(WRITTEN TASK): Render the rows below as a JSON list of strings, with one string for each line and blank lines left out. Omit the pictures from the list.
■ ■ ■ ■ ■ ■ ■
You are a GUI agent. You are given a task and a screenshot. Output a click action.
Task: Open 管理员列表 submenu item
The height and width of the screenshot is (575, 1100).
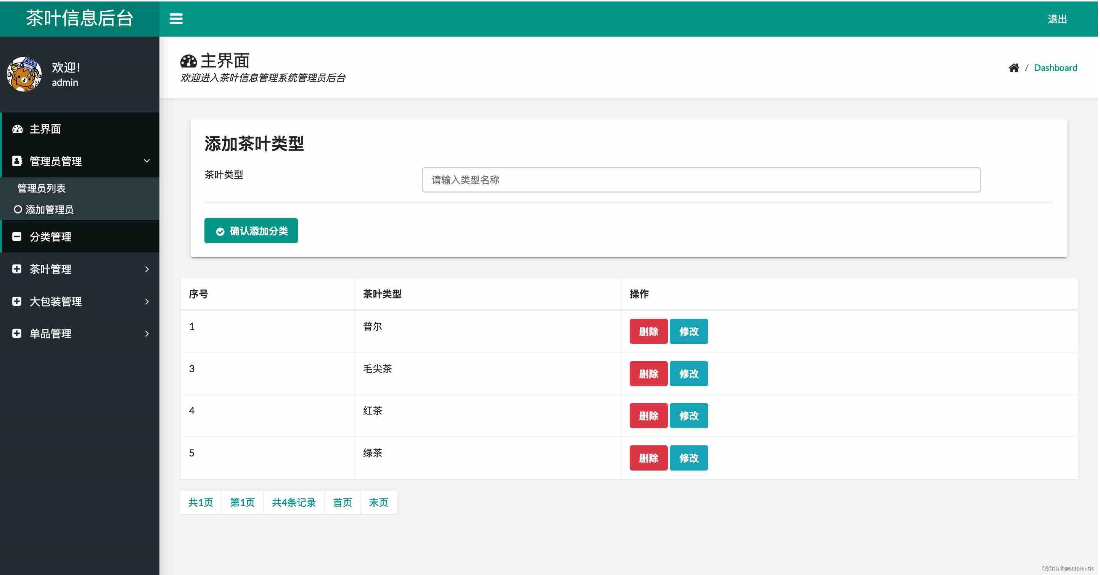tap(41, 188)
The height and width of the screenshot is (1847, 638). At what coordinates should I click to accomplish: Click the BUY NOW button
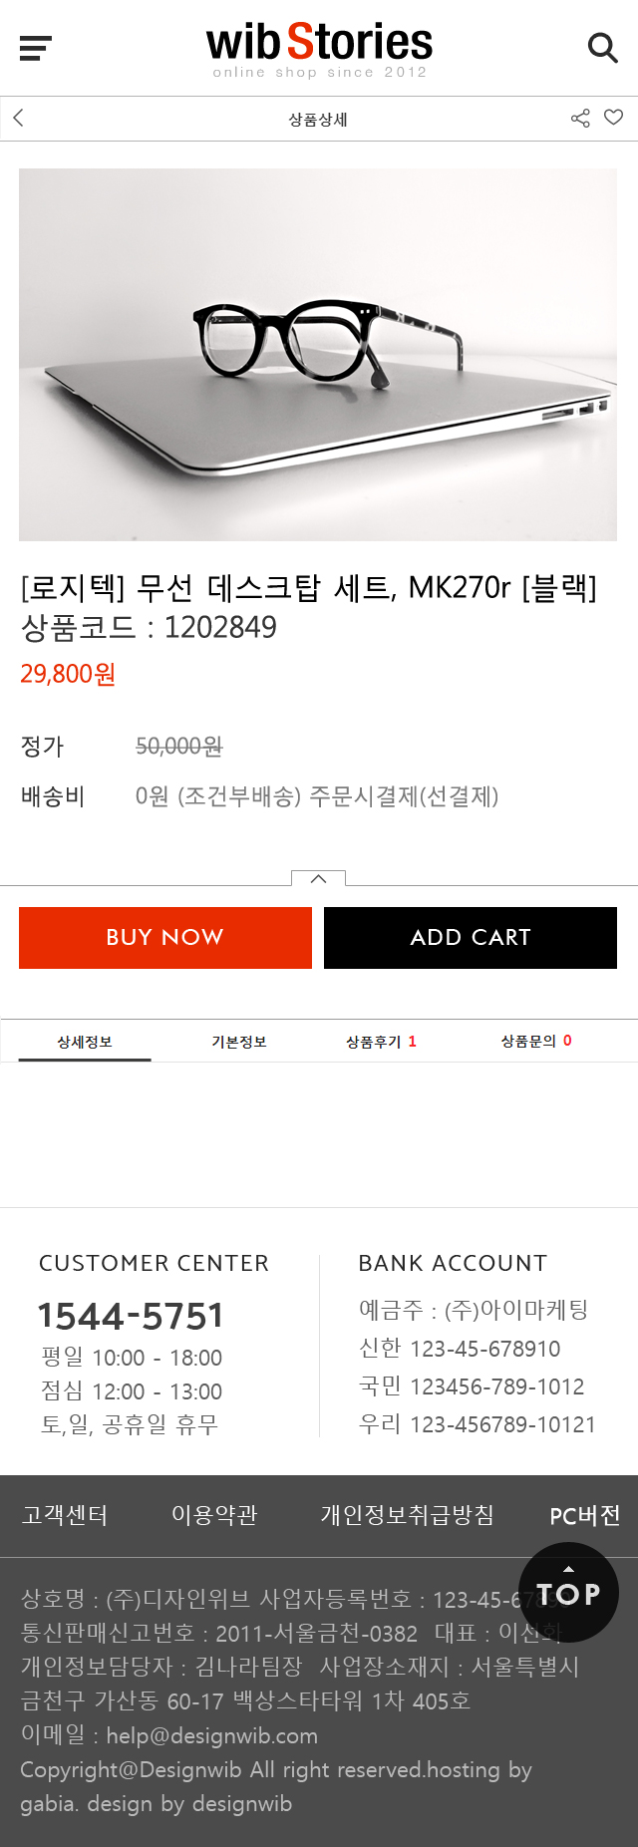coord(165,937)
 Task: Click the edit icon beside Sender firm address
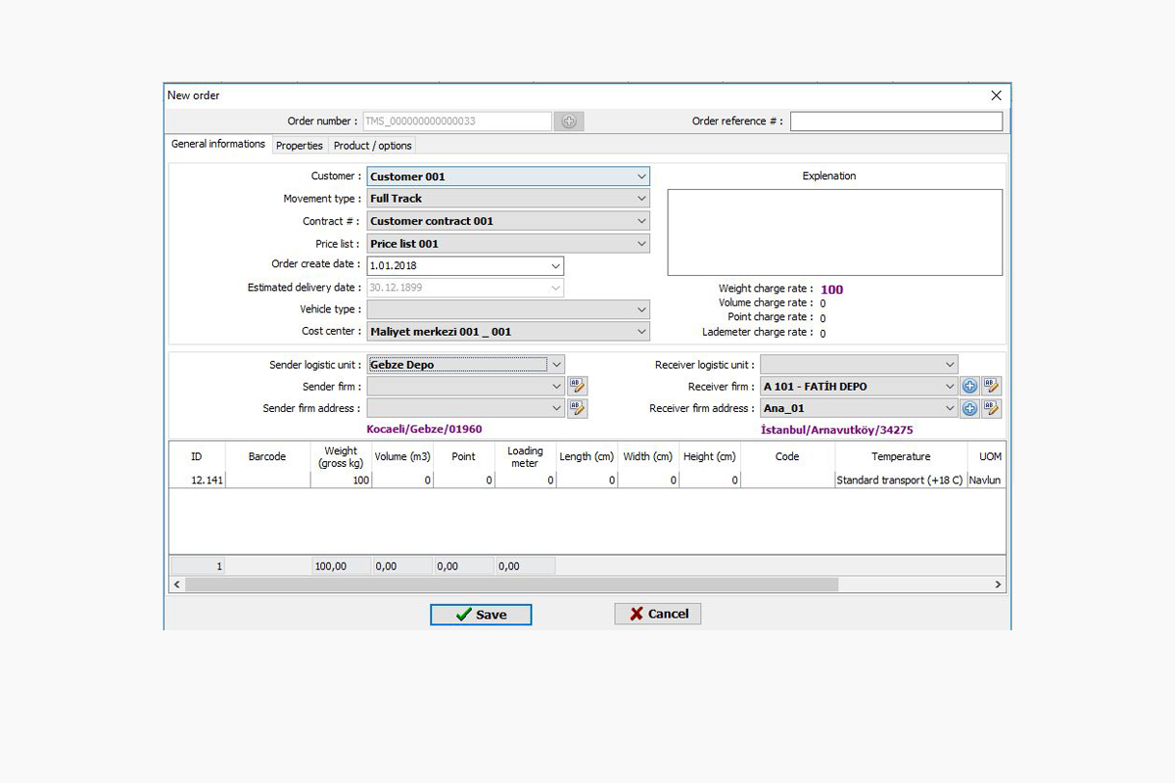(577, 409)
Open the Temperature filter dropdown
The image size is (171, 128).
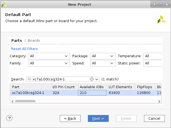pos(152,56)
■ ■ ■ ■ ■ ■ ■
(TASK RESULT):
[
  "You are a GUI agent. You are given a task and a screenshot. Output a click action.",
  "Task: Open 管理员列表 submenu item",
  "The height and width of the screenshot is (575, 1100).",
  "tap(41, 188)",
  "The height and width of the screenshot is (1847, 638). At what coordinates should I click to accomplish: Click the BUY NOW button",
  "coord(165,937)",
  " Task: Click the edit icon beside Sender firm address",
  "(577, 409)",
  "Open the Temperature filter dropdown",
  "The image size is (171, 128).",
  "pos(152,56)"
]